Technical procedure:
- DocuWare sends a LDAP request to the server where the LDAP services are installed
- The request is accepted and transformed to a Active Directory query by the LDAP services
- Active Directory evaluates the request and send back the requested information to the LDAP services
- Those generate out of the Active Directory response a LDAP response and send it back to DocuWare
Before you configure a new user synchronization workflow for Active Directory, you have to create a LDAP access to the Active Directory.
In this DocuWare Knowledge Base Article we would like to help you to configure a LDAP access to Active Directory.
As an alternative to the integrated LDAP browser you may use the Softerra LDAP Browser: http://www.ldapbrowser.com/download.htm
Configuration of the LDAP access to the Active Directory
- LDAP configuration for user synchronization
1 = descriptive name of the connection
2 = select LDAP
3 = selectActive Directory
4 = select Create Network ID (optional for SSO functionality)

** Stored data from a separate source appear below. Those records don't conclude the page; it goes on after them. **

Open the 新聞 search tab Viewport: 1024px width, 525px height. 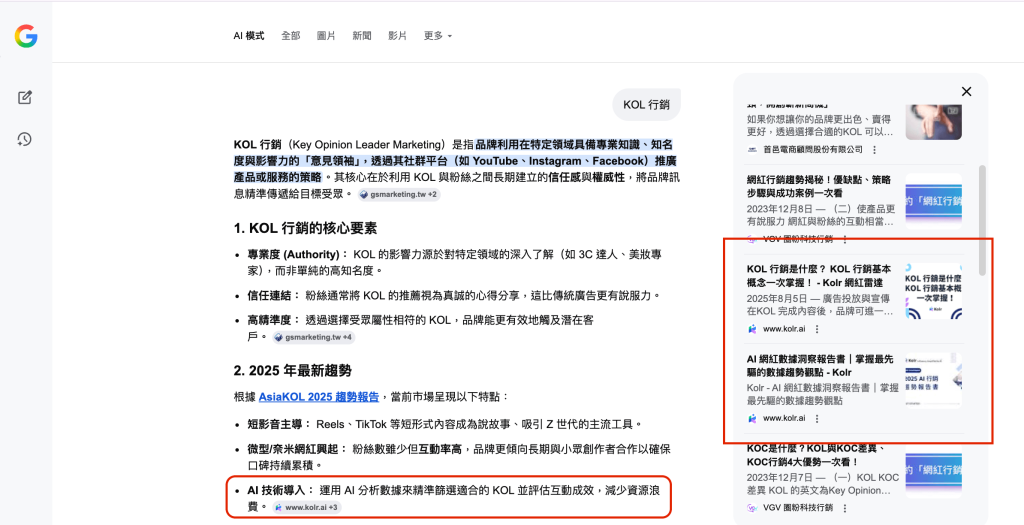[361, 36]
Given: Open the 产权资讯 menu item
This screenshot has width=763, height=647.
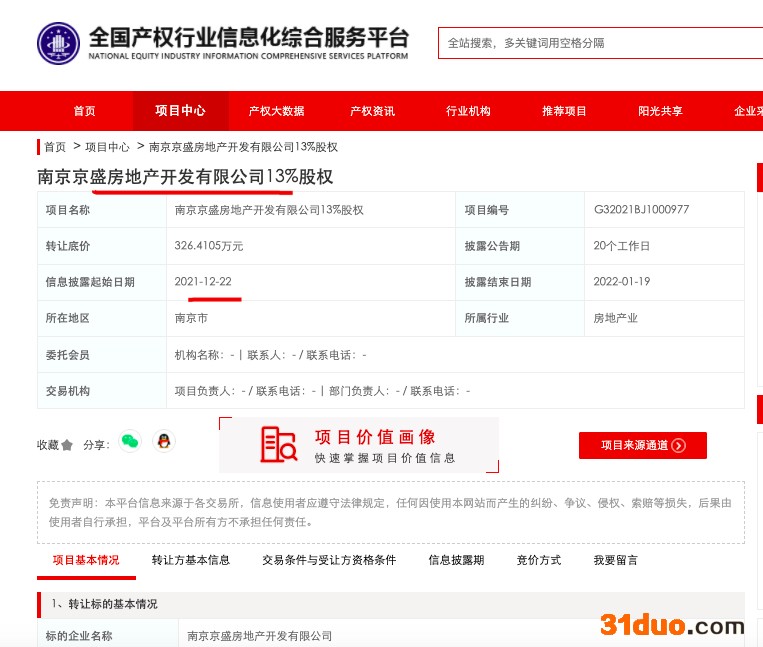Looking at the screenshot, I should [x=372, y=111].
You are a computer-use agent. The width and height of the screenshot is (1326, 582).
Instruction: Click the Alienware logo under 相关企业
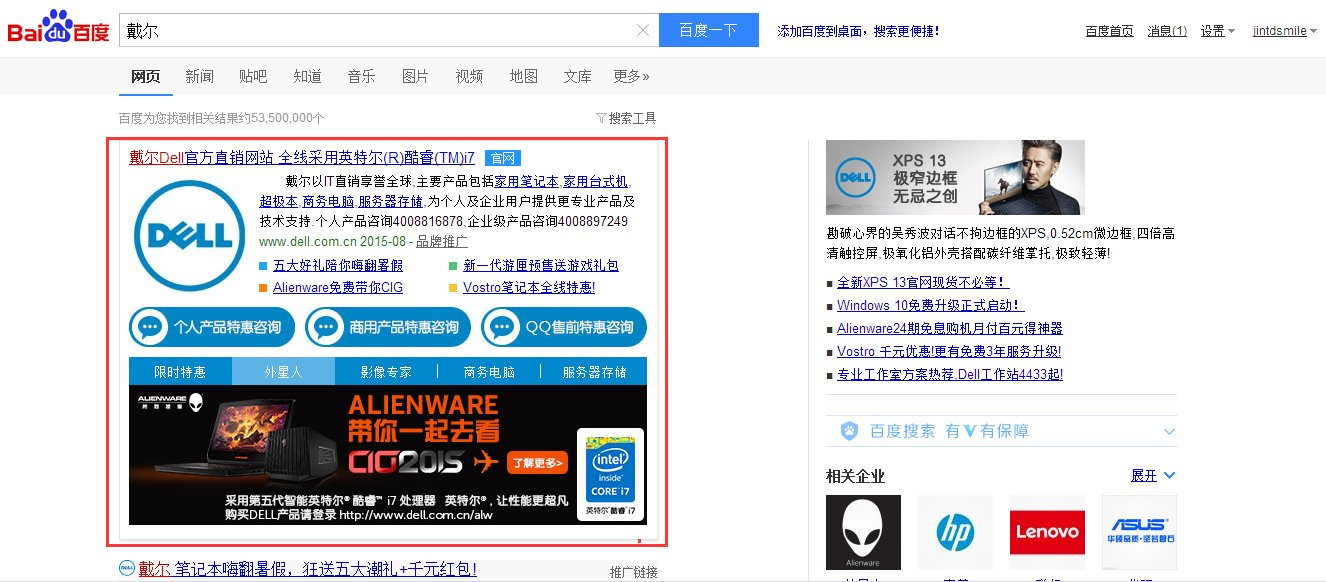pos(863,531)

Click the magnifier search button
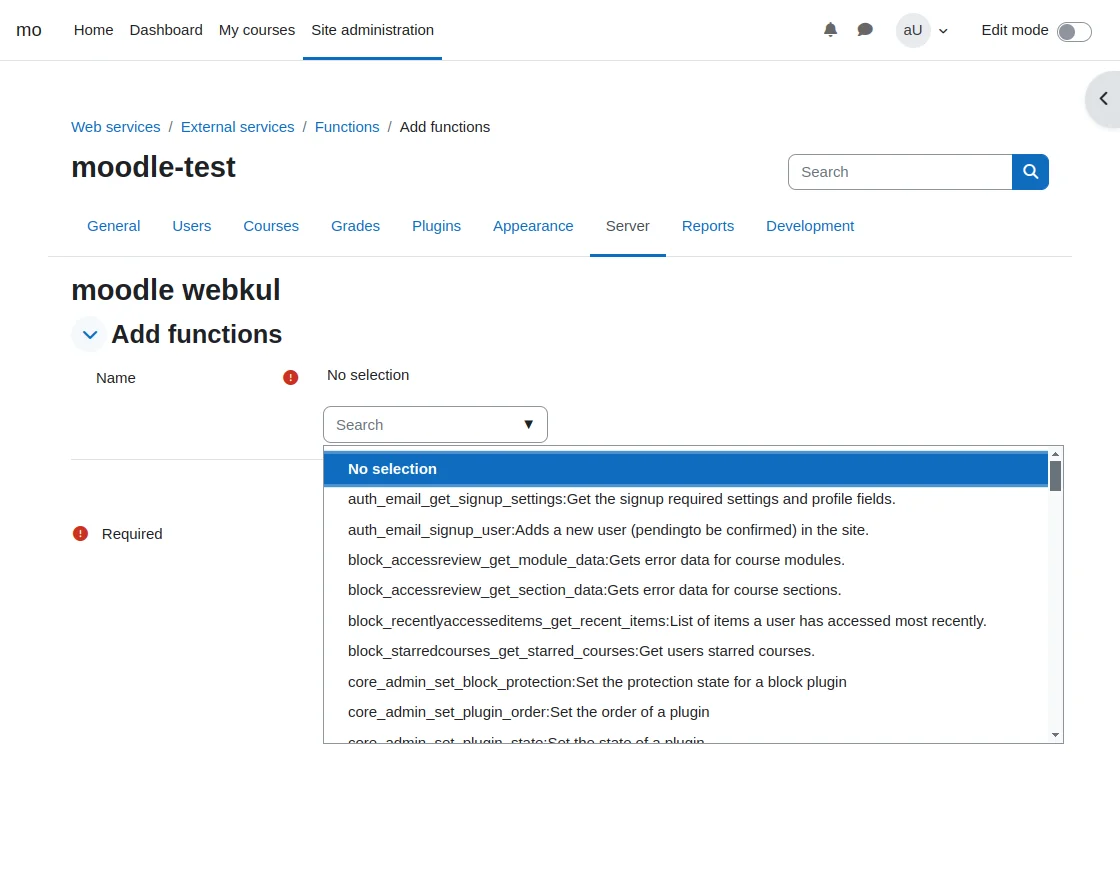(x=1030, y=172)
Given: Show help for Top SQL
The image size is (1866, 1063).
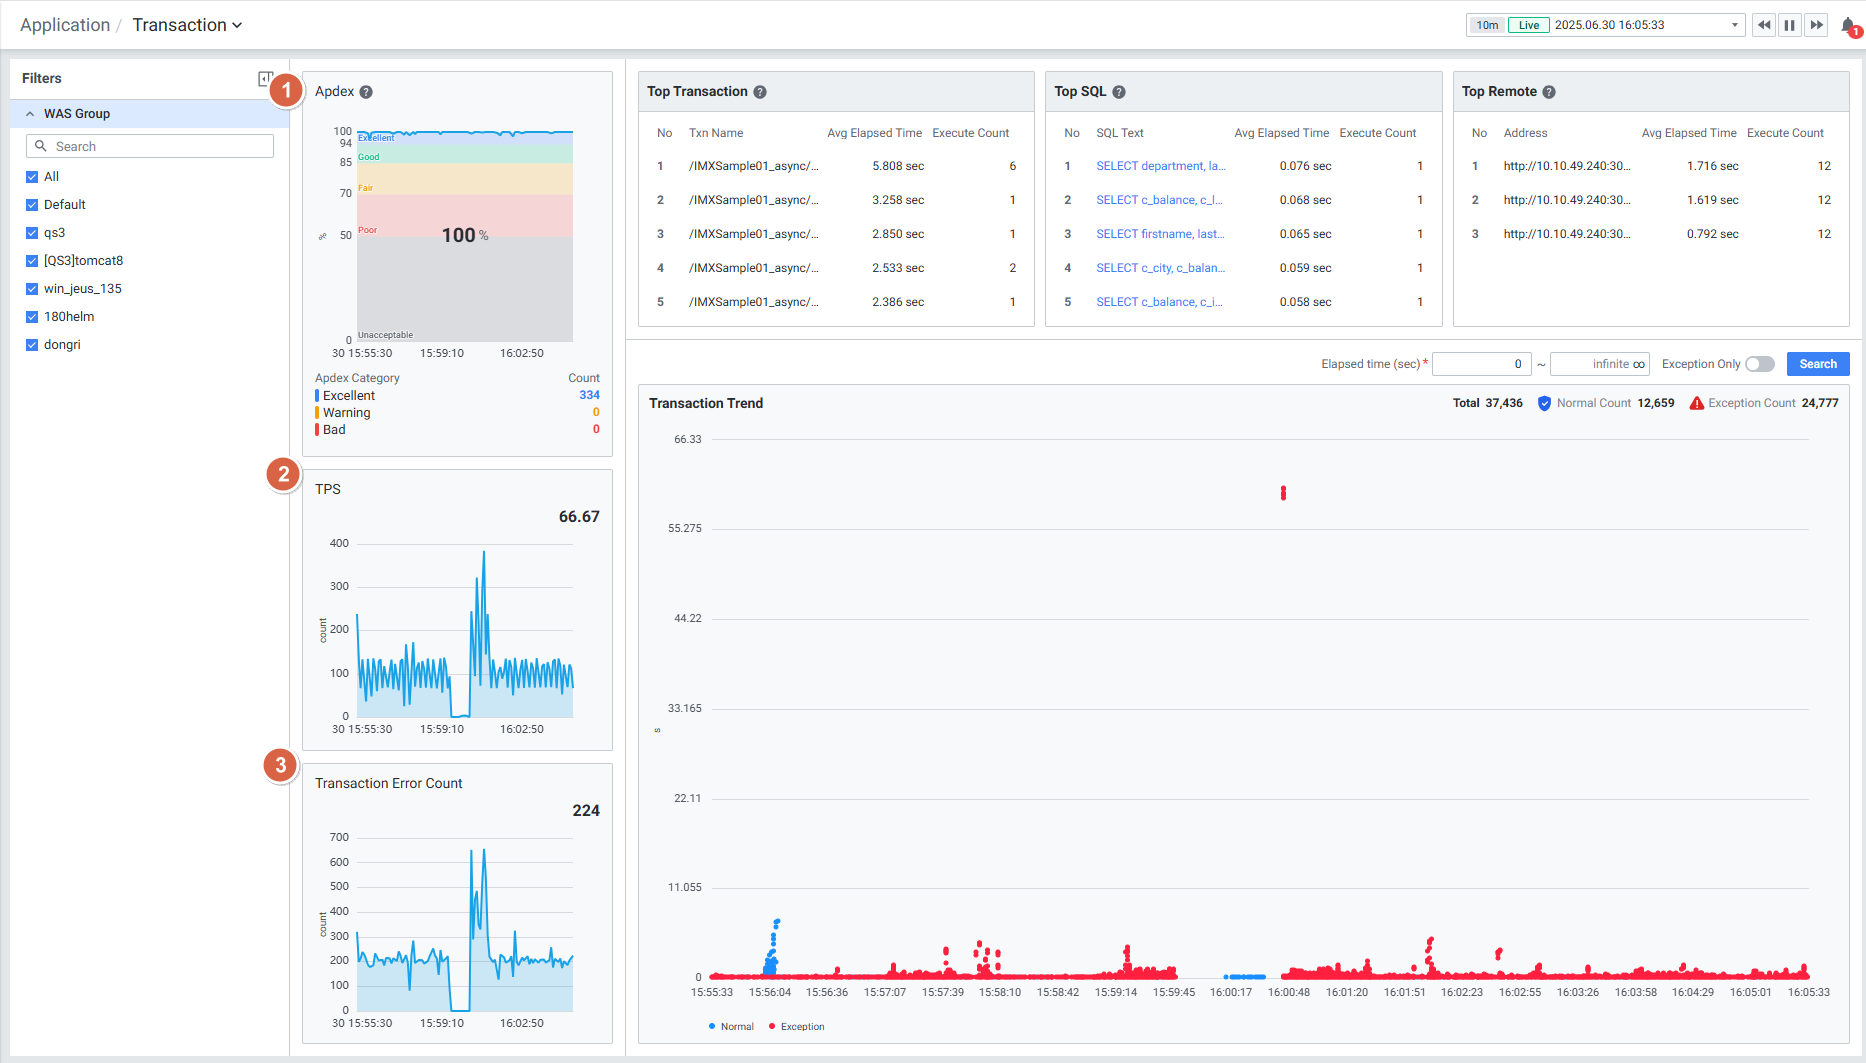Looking at the screenshot, I should [x=1119, y=92].
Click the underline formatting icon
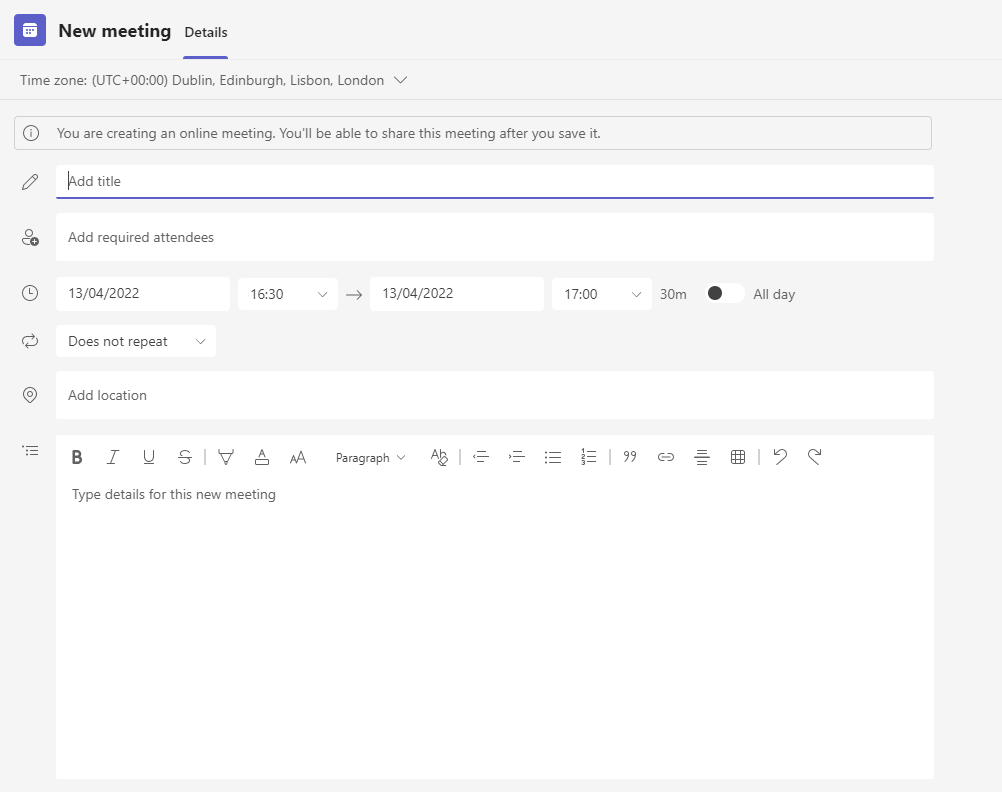The image size is (1002, 792). tap(149, 457)
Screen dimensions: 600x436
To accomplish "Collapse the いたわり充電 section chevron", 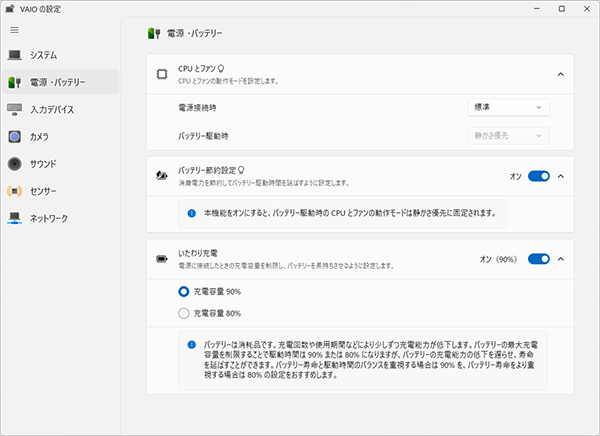I will click(561, 259).
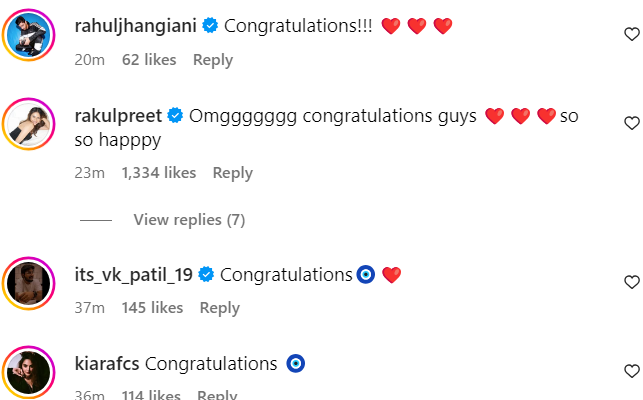Like rahuljhangiani's comment with the heart
643x400 pixels.
(631, 34)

5 = Name of the LDAP-Servers
5.1 = User (incl. Domain name in NETBIOS format) with necessary LDAP rights
5.2 = Passwort for this user
6 = Port of the LDAP-services (389 = default); choose "Secure" if LDAPS protocol should be used
7 = insert Base DN of the LDAP directories (optional)
8.1 = insert DN LDAP container with the DocuWare groups which should be synchronized
You can choose it via integrated LDAP Browser by clicking '...'
8.2 = has to be selected
could to be deactivated to get readable group names.f
8.3 = insert "(objectClass=group)"
9.1 = insert DN of the LDAP container which includes the DocuWare users which should be synchronized.
You can choose it via integrated LDAP browser by clicking '...'
9.2 = Attribute which includes username; this depends on the LDAP system
9.3 = insert "(objectClass=user)"
9.4 = insert attribut "member"
10 = testing configuration by clicking on '...' (see fig. 2).
11 = choose fix domain or select another one
11.1 = Windows logon name attribute (in Active Directory implementations: "sAMAccountName").
11.2 = insert Domaine name NETBIOS format
12 = choose E-Mail adresse attribute.
13 = assing the appropriate organization(s)
*DN (Distinguished Name) = unique identifier name of an object in LDAP directory
- Select group distinguished name
The integrated LDAP browser allows you to choose the node, where you can select all groups and users you want to import, after the configuration of the LDAP access.
- Select node properties
The attributes which have to be entered during the configuration can be selected via clicking at the end of the line.
- Test configuration
A final test of the configuration shows you all groups and users which will be synchronized.